■ **Selected extract**
Content starts

To celebrate three years of I Talk Telly I've been speaking to many of my childhood hereoes, and today it's the turn of Dave Benson Phillips, who talks to me about Pat Sharp, the possibility of Get Your Own Back returning and who the celebs were he wanted on the show but for one reason or another couldn't secure.

During the nineties there were three words no adult wanted to hear, and they were "Crank it up", especially if you found yourself in a TV studio sat above a pool of gunge.


I am of course talking about Get Your Own Back, a very messy game show for CBBC which ran for 12 years and was presented by Dave Benson Phillips.


The show allowed children to get their own back on a parent, their teacher or even their grandma and compete in a series of ridiculous games to get the chance to flip them off their seat and into the gunge. I remember as a kid never wanting to miss the show and I'd always think of who I wanted to get my own back on. One minute it would be my mum, then my dad and then it'd be my schoolteacher.


First of all, how important was Get Your Own Back for your career?


Oh it was quite amazing really. Important? I guess every show that I've ever done is, yeah. It was very good, it was a fantastic time. It was great to be there at the very beginning during its planning and its construction, right through to when the public saw it. We knew it was a good programme, but we didn't know how much the nation would take it to their heart. So yeah, it was quite an incredible thing to be a part of.


You mentioned just then how you helped to come up with the show, what was that process like?


At the time when it was first thought of, and conceived, there was my manager, myself and a man called Mr Peter Lesley, and to him we owe our huge debt of thanks. He was the guy at the BBC who had a lot of experience of how game shows worked so we all put our ideas into a pot, and out came this 15-minute episode which then became half an hour thing a few series in.


Whose idea was it to have so much gunge?


Well funnily enough, there was always grunge in one way or another, so we looked at it and thought, well what a wonderful way to humiliate a grown up!


How easy was it to convince adults to come on the show and get gunged?


That was down to the BBC staff who would up an advert to say we've got a gameshow which gets a chance for kids to get their own back on grown ups. They would explain the principal and some adults would think - "Yeah, why not? It could be a lot of fun!"


Some did object, and there are stories of where researchers would go around to people's houses and everyone would pretend to be out. (Laughs) Once everyone knew what was going on and the series had been on for a while, there were a lot of adults who were like - "I'm not doing that. It's scary!" ...and some of it was!


In our office we're still getting enquiries to do live versions of the show, to record specialist versions for people, so we know it's still out there and people want to do it. Per year we had anything between 50 to 100,000 letters come in form children all over the country saying - "We would like to get our grown ups... mums, dads, aunties, uncles, grandmas, granddads in the grunge!", for whatever reason they had.


Do you think Get Your Own Back would still work if the BBC were to bring it back?


I don't know... I'd like to think it would. Most people say that there are certain shows that were of their time. But I would say if you gave a chance for a child the chance to get a grown up covered in something nasty on national television, there's always going to be a place for it. Will it come back? We're still working on things... It's a case of watch this space.

Content ends

■ **What you have to do**
Retype the Get Your Own Back interview from "To celebrate three" to "another couldn't secure.".

■ **Data extract**

Content starts

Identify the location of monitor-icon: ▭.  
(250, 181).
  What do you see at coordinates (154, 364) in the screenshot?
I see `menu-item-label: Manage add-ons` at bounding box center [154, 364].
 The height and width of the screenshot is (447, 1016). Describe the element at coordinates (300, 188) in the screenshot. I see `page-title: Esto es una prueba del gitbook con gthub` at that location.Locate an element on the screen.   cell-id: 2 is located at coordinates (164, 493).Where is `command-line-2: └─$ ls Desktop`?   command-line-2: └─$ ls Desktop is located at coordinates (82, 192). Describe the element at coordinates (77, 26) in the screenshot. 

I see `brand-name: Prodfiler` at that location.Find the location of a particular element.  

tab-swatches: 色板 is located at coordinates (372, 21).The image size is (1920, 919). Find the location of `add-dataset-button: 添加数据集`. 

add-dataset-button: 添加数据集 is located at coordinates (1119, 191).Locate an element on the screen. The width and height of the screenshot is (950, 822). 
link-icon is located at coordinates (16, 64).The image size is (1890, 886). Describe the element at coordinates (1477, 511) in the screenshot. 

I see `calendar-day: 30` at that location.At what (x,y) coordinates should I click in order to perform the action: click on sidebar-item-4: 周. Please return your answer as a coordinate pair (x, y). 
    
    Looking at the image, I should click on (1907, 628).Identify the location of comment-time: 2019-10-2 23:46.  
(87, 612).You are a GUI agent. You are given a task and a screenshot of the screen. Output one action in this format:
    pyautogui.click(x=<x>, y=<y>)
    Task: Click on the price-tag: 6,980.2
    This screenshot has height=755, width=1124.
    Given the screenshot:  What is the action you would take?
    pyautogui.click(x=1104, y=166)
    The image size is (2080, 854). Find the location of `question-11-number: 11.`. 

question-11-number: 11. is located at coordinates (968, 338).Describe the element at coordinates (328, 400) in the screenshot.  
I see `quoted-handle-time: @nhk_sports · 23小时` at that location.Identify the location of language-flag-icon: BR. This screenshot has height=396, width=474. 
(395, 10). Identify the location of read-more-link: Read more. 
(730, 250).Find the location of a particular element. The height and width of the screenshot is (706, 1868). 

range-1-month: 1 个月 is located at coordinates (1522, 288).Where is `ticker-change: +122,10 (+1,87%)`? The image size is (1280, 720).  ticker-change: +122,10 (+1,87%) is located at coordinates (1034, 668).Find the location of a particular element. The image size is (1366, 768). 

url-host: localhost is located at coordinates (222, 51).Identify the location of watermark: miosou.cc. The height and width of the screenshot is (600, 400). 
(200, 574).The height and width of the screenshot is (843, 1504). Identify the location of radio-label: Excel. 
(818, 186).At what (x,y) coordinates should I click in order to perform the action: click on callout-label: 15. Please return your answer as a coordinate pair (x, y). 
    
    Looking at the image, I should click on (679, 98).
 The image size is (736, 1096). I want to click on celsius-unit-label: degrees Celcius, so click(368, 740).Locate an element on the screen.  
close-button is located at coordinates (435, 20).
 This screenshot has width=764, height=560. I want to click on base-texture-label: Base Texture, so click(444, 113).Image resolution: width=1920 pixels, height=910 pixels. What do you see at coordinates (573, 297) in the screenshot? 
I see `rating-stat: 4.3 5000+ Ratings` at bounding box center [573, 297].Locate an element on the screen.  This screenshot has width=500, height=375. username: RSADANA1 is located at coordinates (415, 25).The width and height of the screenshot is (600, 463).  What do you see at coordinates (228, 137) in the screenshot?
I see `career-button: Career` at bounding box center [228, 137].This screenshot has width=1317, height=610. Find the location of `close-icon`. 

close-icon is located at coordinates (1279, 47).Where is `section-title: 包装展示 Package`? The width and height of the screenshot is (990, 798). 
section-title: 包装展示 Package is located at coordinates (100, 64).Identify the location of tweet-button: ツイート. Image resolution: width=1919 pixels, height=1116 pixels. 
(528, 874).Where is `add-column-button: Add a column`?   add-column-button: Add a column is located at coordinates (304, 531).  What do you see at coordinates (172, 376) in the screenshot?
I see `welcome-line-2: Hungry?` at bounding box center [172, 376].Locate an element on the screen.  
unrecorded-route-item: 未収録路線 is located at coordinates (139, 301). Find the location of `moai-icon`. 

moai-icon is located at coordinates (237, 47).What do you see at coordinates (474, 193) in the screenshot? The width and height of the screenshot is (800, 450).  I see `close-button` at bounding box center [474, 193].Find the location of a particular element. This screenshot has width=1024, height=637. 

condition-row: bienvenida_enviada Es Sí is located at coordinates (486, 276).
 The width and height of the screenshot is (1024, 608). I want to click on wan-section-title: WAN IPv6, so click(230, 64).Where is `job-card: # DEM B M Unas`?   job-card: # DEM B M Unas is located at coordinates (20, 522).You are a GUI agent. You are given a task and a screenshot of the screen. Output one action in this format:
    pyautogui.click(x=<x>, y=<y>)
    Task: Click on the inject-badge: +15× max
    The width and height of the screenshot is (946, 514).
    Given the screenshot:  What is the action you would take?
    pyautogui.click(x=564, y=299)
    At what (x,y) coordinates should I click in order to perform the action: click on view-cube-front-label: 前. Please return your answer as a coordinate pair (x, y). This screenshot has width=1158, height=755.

Content ends

■ **Reply to the exercise**
To celebrate three years of I Talk Telly I've been speaking to many of my childhood hereoes, and today it's the turn of Dave Benson Phillips, who talks to me about Pat Sharp, the possibility of Get Your Own Back returning and who the celebs were he wanted on the show but for one reason or another couldn't secure.